Options for Mounting Glass on Long Guns
Mounting solutions for scopes come in a couple of options. There are the standard scope rings which are individually mounted to the scope and one-piece mounts which cradle the scope. These various kinds of mounts also usually come in quick release versions which use throw levers which enable rifle operators to quickly mount and dismount the scope.
Rifle Scope Mounts with Hex Key Rings
Normal, clamp style mounting scope rings use hex head screws to mount to the flattop style Picatinny scope mount rails on rifles. These types of scope mounts use a couple of different rings to support the optic, and are often made from 7075 T6 billet aluminum which are designed for long distance precision shooting. This type of scope install is great for rifles which need a resilient, sound mounting solution which will not move no matter how much the scope is moved or abuse the rifle takes.
Quick-Release Cantilever Glass Ring Mounts
These types of quick-release rifle scope mounts can be used to quickly attach and detach a scope from a rifle. If they all use a comparable style mount, several scopes can also be swapped in the field. The quick detach mount style is CNC crafted from anodized 6061 T6 aluminum and the mounting levers connect nicely to a flat top type Picatinny rail. This permits the scope to be sighted in while on the rifle, taken off of the rifle, and remounted while keeping the original sighting settings. These kinds of mounts are useful and practical for rifles which are shipped a lot, to remove the scope glass from the rifle for protection, or for sight systems which are employed in between several rifles. An example of this mount style is the 30mm mount designed by the Vortex Optics manufacturer. It generally costs around $250 USD
Rifle Glass Tube Sealing and Gas Purging
Moisture inside your rifle optic can destroy a day of shooting and your pricey optic by causing fogging and creating residue inside of the scope tube. Most scopes avoid wetness from going into the scope tube with a system of sealing O-rings which are water resistant.

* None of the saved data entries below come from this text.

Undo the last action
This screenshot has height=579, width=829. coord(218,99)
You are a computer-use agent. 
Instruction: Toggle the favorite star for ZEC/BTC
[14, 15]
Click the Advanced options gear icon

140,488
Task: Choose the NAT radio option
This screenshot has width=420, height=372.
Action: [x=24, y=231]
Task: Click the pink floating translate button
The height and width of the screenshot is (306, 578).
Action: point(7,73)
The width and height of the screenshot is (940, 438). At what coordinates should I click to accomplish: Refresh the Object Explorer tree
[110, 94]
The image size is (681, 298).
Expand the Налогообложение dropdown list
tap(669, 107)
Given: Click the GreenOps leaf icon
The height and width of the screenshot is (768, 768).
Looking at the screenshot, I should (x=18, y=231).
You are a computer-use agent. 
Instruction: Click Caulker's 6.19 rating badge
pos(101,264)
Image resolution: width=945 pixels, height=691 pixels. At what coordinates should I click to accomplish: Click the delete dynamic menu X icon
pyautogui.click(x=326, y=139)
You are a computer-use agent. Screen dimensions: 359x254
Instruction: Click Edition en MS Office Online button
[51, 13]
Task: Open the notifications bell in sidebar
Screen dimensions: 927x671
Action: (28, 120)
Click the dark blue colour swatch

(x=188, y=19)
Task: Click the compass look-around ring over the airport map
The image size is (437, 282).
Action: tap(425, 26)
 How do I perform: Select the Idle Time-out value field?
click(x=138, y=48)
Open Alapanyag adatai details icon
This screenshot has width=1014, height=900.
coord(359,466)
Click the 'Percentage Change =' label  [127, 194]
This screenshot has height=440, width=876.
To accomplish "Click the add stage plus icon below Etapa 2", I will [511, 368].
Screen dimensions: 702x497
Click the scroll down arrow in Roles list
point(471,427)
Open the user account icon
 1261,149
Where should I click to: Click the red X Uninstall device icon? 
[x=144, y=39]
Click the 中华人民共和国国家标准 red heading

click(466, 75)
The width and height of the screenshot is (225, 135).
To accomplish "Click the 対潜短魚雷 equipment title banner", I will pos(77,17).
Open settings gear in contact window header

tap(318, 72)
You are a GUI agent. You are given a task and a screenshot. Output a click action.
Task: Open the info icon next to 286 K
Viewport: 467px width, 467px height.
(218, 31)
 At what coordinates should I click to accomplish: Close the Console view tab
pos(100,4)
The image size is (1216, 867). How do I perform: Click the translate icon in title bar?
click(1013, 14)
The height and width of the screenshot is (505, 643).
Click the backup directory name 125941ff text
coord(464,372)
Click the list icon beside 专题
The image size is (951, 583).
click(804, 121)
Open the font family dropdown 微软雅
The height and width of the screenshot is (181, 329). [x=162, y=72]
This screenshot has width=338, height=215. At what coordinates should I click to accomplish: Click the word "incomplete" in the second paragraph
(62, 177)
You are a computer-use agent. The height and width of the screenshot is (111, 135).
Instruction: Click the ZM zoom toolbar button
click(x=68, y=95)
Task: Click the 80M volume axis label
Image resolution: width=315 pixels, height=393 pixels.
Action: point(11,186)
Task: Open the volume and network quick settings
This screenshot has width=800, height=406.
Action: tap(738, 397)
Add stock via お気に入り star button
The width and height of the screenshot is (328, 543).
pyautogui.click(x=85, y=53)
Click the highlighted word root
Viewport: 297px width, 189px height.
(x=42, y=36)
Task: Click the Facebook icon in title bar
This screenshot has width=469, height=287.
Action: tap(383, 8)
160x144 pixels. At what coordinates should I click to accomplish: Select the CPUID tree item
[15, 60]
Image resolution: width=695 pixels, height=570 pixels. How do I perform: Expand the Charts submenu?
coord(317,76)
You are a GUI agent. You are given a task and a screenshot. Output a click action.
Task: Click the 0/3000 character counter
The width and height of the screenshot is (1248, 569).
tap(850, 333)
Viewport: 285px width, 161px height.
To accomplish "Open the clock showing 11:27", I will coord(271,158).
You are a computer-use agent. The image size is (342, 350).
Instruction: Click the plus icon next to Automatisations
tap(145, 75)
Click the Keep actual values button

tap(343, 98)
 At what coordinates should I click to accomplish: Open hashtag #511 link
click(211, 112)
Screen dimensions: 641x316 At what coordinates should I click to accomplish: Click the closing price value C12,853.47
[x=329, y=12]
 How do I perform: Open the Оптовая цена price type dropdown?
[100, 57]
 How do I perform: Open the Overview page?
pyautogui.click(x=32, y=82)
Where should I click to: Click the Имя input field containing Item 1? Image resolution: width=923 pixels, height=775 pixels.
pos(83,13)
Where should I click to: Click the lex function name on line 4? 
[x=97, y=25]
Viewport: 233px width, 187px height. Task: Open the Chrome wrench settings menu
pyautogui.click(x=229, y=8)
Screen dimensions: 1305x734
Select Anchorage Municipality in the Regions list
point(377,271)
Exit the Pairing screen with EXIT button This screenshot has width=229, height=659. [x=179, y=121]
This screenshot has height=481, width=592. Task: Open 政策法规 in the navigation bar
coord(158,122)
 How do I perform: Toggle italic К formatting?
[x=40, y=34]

Gas Purged Rifle Scope Tubes
Another element of preventing the accumulation of wetness inside of the rifle optic’s tube is filling the tube with a gas like nitrogen. Considering that this area is already occupied by the gas, the optic is less altered by temperature alterations and pressure distinctions from the outdoor environment which could possibly allow water vapor to leak in around the seals to fill the vacuum which would otherwise exist. These are good qualities of a good rifle scope to look for.